When the temperatures begin to drop, we make our preparations for the fall and winter seasons. This includes bringing our plants inside to protect them from the colder weather. While some plants can handle the winter weather, most of our potted plants will need to be moved inside if they are to survive.
However, moving your plants indoors is more complicated than you think. An indoor environment is much different from an outdoor environment, so your plants need to acclimate accordingly.
Check for bugs and pests
The most common problem you’ll have when moving your plants indoors is moving unwanted pests inside with them. If you’re not careful, small insects such as mealybugs, spider mites, and aphids will infect the rest of your indoor plants and possibly kill them. As such, you should check each plant for these critters before moving them inside. If you spot any, give them a washing down and treat them with neem oil.

> _The data_:
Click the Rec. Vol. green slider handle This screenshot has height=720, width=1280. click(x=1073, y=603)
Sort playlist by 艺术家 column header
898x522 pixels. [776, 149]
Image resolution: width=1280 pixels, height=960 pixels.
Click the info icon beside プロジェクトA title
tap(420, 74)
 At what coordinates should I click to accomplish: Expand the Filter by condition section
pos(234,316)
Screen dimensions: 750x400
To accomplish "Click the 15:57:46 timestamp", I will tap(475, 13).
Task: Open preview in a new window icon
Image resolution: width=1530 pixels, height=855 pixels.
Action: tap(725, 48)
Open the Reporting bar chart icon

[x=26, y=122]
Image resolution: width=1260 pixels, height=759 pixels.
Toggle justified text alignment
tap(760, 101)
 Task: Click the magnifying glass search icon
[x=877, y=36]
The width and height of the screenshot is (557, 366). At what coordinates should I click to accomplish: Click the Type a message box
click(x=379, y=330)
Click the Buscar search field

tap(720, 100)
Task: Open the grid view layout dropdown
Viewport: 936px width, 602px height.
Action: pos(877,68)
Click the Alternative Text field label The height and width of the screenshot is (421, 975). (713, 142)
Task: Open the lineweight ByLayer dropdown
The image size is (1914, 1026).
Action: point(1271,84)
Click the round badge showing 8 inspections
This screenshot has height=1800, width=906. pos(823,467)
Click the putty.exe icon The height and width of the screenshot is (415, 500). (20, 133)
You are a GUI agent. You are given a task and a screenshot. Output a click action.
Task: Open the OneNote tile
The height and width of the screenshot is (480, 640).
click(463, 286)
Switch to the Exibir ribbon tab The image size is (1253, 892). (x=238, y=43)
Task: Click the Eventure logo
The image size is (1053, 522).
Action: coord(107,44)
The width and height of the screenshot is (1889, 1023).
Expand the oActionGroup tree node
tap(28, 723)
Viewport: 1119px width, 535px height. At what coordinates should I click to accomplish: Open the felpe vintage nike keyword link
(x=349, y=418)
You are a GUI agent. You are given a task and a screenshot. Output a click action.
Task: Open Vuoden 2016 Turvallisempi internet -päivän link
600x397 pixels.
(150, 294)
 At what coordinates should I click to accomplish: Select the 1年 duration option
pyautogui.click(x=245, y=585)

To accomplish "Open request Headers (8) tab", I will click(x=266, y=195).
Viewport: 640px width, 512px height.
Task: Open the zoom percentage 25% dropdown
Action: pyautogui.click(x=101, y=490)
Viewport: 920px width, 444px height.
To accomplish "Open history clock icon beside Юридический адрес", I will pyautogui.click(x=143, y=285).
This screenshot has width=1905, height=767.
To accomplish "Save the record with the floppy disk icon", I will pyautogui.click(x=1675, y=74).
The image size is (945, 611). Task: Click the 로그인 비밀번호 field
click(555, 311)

> _How to complete this task_:
Pick up the passage on bringing potted plants indoors for the colder months where it stops, and carry it on in the same voice.

> _Response for this exercise_:
Prune and repot
Chances are that your plants have grown over the spring and summer months. Some may have grown so much that they’re outgrowing their current pots. Take some time to prune your plants and repot if necessary.
The transition from living outdoors to indoors should be taken gradually. Plants can be shocked by a sudden transition, causing them to wilt or lose leaves. Start by bringing your plants in during the evening and bring it back out in the morning. Then, over the course of two weeks, gradually increase the amount of time your plants spend indoors until you reach 24 hours. You should start this process once outside temperatures dip to 50 degrees at night.